In vivo cross-presentation
Three to four-month-old female LysM-Cre ki/+ ;Stim1 fl/fl and otherwise wild-type Stim1 fl/fl littermates were anesthetized with isofluorane and injected with 50 μl of 1.0% OVA-beads/PBS on the left and 0.5% OVA-beads/PBS on the right footpads, or with only PBS on both footpads as control. Twenty four hours later the mice were retro-orbitally injected with 1 × 106 CD45.1+ OT-I cells labelled with 3.5 μM CFSE for 10 min and washed and resuspended in 50 μl sterile PBS. After 72 h, the mice were sacrificed and popliteal draining and axial/brachial non-draining lymph nodes were harvested in FACS buffer containing 2% FCS. Lymph nodes were mechanically crushed onto 40 μm cell strainers and the cellular filtrate blocked and stained as described above with anti-CD8α-PE/Cy7 anti-CD45.1-APC antibodies.
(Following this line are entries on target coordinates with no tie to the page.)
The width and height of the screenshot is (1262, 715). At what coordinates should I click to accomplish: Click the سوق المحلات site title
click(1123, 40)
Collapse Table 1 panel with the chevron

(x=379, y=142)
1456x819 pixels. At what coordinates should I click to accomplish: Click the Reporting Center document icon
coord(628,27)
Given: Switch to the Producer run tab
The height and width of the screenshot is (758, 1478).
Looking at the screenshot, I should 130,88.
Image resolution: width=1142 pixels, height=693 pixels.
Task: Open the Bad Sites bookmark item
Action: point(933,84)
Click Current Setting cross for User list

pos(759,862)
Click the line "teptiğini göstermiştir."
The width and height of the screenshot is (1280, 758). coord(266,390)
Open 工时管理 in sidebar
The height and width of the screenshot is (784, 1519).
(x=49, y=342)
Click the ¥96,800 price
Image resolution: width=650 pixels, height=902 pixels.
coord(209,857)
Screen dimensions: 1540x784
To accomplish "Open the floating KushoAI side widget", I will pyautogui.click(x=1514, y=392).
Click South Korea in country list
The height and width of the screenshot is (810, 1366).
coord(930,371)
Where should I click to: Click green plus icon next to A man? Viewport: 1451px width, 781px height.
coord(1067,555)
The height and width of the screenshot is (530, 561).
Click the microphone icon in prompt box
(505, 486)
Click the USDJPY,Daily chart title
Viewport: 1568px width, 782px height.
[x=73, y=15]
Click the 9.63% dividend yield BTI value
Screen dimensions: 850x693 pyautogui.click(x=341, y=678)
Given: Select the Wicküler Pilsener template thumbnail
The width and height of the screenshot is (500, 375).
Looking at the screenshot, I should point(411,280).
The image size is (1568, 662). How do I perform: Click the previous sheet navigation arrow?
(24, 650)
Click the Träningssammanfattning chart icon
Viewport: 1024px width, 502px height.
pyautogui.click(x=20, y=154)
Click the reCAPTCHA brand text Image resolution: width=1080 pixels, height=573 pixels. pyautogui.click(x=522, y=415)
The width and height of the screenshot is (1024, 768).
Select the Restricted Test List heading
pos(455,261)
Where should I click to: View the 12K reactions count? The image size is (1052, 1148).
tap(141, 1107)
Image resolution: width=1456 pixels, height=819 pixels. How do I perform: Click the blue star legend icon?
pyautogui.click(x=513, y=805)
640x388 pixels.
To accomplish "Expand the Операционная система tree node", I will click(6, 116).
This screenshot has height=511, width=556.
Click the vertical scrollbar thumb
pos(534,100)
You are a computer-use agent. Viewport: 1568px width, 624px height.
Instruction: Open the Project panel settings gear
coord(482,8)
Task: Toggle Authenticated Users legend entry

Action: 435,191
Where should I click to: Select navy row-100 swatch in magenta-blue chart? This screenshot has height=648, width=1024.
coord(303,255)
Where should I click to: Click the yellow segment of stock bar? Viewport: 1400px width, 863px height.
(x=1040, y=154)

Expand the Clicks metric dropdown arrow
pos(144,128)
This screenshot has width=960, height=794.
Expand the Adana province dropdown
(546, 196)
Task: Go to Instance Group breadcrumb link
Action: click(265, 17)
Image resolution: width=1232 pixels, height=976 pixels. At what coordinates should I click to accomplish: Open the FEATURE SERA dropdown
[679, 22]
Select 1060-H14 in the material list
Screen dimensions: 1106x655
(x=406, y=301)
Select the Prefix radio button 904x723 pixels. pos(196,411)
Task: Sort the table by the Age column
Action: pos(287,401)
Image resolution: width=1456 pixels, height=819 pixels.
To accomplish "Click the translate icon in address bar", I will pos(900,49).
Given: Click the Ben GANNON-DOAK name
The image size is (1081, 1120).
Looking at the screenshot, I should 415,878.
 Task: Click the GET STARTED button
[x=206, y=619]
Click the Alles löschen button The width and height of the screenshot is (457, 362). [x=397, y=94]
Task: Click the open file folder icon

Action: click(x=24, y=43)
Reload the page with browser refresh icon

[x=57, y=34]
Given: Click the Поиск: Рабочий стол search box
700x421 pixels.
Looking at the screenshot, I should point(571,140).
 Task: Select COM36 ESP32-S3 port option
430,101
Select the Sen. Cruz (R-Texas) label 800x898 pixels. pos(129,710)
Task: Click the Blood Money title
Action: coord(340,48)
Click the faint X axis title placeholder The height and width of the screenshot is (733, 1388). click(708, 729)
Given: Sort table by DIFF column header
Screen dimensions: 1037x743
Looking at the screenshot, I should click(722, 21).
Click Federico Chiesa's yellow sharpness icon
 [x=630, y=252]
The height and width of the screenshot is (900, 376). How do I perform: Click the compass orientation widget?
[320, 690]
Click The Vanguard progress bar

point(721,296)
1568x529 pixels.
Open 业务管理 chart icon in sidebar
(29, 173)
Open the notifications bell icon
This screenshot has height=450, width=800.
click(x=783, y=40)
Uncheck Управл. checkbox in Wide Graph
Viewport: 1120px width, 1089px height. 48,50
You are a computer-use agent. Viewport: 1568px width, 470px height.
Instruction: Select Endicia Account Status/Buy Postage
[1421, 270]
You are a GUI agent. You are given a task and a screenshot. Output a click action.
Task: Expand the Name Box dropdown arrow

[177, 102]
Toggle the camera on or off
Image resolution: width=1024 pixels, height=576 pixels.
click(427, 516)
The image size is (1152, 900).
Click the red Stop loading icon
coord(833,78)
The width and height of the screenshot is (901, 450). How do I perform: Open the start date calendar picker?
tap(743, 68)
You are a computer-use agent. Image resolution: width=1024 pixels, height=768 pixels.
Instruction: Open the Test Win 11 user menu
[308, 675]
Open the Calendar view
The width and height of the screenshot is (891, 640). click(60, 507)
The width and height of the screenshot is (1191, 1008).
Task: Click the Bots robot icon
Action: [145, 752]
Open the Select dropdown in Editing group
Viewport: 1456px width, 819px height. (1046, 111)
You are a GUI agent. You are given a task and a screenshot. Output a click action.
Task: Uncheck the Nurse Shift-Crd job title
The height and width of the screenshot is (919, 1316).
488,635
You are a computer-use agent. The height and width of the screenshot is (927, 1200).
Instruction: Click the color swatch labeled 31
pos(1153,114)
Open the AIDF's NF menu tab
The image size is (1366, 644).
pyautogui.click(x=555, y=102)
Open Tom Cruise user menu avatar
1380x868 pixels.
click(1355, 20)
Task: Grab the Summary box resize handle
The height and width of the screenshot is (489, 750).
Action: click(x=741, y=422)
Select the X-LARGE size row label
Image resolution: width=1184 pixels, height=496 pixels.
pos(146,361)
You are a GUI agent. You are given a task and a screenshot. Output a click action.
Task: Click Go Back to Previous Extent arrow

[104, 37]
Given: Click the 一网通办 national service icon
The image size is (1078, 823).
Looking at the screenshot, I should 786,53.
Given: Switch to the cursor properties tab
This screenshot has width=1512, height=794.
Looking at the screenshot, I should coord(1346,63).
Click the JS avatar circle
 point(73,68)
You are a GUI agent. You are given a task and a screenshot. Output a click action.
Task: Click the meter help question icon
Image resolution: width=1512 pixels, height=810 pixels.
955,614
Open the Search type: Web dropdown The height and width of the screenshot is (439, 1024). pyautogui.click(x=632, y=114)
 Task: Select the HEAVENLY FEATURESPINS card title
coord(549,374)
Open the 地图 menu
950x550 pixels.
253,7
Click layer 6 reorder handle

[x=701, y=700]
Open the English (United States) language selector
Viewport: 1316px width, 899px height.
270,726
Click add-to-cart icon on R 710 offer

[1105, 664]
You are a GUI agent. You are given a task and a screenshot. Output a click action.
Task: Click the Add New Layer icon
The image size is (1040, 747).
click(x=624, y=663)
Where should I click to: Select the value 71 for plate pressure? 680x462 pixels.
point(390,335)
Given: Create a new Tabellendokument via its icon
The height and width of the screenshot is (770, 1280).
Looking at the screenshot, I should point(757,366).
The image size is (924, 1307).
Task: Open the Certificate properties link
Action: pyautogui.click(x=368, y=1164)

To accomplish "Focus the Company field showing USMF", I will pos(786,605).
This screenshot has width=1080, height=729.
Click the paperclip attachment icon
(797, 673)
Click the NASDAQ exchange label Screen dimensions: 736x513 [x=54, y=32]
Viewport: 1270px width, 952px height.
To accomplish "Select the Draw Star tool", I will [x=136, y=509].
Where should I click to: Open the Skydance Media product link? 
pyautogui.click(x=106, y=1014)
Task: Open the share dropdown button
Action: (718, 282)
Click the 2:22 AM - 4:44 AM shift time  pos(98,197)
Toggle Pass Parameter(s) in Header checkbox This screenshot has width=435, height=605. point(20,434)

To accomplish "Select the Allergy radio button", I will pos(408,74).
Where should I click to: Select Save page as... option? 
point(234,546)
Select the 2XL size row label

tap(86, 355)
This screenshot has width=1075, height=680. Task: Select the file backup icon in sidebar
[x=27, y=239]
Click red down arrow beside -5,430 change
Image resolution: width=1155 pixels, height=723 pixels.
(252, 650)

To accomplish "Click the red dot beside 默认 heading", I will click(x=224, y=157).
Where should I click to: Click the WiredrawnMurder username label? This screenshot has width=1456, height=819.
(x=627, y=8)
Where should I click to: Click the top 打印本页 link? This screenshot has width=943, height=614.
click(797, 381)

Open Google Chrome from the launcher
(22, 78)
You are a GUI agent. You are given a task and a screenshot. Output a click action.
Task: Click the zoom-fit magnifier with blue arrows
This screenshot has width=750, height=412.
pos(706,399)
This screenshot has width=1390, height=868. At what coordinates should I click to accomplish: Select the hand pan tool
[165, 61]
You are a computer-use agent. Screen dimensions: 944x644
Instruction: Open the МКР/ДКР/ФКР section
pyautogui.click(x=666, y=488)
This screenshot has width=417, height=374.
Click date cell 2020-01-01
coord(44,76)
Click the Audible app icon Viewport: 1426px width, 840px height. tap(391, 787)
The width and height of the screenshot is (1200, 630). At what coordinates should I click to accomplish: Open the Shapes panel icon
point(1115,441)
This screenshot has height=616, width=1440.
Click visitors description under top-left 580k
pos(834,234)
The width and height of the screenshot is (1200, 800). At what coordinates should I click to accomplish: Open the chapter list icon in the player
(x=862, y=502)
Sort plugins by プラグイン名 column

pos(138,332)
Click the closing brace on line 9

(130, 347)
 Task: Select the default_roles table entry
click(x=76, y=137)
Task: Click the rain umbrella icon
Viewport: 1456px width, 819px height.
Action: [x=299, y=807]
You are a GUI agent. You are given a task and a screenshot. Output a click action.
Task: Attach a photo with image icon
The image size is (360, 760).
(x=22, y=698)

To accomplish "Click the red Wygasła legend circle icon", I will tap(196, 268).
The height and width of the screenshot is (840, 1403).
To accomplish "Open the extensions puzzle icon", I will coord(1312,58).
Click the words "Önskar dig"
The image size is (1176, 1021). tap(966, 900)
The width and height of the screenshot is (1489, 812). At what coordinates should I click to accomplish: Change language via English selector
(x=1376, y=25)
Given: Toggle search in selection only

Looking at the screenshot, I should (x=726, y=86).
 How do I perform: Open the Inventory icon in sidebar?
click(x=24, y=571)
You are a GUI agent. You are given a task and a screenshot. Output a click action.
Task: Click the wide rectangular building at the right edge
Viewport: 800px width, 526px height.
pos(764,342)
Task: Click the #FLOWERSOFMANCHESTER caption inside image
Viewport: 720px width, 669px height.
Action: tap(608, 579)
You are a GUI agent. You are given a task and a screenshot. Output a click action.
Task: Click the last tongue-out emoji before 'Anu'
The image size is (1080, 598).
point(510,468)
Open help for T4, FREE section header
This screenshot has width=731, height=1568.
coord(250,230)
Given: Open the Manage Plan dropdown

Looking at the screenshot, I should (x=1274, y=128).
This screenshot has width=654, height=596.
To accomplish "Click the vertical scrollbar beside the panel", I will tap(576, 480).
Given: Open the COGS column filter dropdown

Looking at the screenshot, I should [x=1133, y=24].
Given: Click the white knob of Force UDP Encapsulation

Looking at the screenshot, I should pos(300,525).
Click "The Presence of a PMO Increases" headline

The total number of CD45.1+ cells as well as their CFSE fluorescence was determined for 50,000 CD8α+ cells. %Proliferation is defined at the percentage of cells showing diluted levels of CFSE fluorescence as compared to uninjected controls.
In vitro cross-presentation
BMDCs were seeded at 20,000 cells per well and DC2114 at 10,000 cells per well in black/clear-bottom 96-well plates (Greiner, for BrDU-based assays) or in round-bottom 96-well plates (Corning, for CFSE assays), and allowed to adhere for 24 h. For 3:1 and 10:1 T cell:DC ratios, BMDCs were diluted accordingly. Cells were exposed to either OVAb at 20:1 ratio for 4 h or SIINFEKL peptide (InvivoGen) for 1 h at the given concentrations, before wells were washed in complete medium, and irradiated with 3000 cGy using a Gammacell 3000 Elan Ce127 irradiator (Best Theratronics, Canada). 20,000 (for BMDC) or 10,000 (for DC2114) OT-I cells were added to each well, and plates were incubated at 37 °C/5%CO2 for 72 h. T cell proliferation was assessed by BrDU incorporation using a Cell Proliferation ELISA, BrDU (Chemiluminescent) kit (Roche, Switzerland) according to the manufacturer’s instructions and using a SpectraMAX Paradigm (Molecular Devices, USA) plate reader. Proliferation of OT-I cells labelled with CFSE was assessed as described above.
In vivo migration
BMDCs isolated from LysM-Stim1 fl/fl and from Ubiquitin-eGFP mice (C57BL/6-Tg(UBC-GFP)30Scha/J63, Jackson) were washed and resuspended in PBS containing 0.5% OVAb at 20 × 106 cells per mL each. In total, 50 μl of cell/bead mixture were injected into left and right footpads of congenic B6 CD45.1+ mice. Popliteal lymph nodes were harvested 24 h or 48 h post injection and DCs were recovered from LN after digestion in an enzymatic mix containing collagenase D (1 mg mL−1) and DNAse I (10 μg mL−1) (Roche) in HBSS. Total LN cells were incubated with FcBlock for 10 min at 4 °C and stained with PE-Cy7-anti-CD11c, APC-anti-CD45.2 and Brilliant-Violet-anti-CD45.1. Migrating CD11chigh CD45.2+ DCs were quantified by flow cytometry with a CyanTM ADP (Beckman Coulter) and analysed using FlowJo software (FlowJo Company, USA).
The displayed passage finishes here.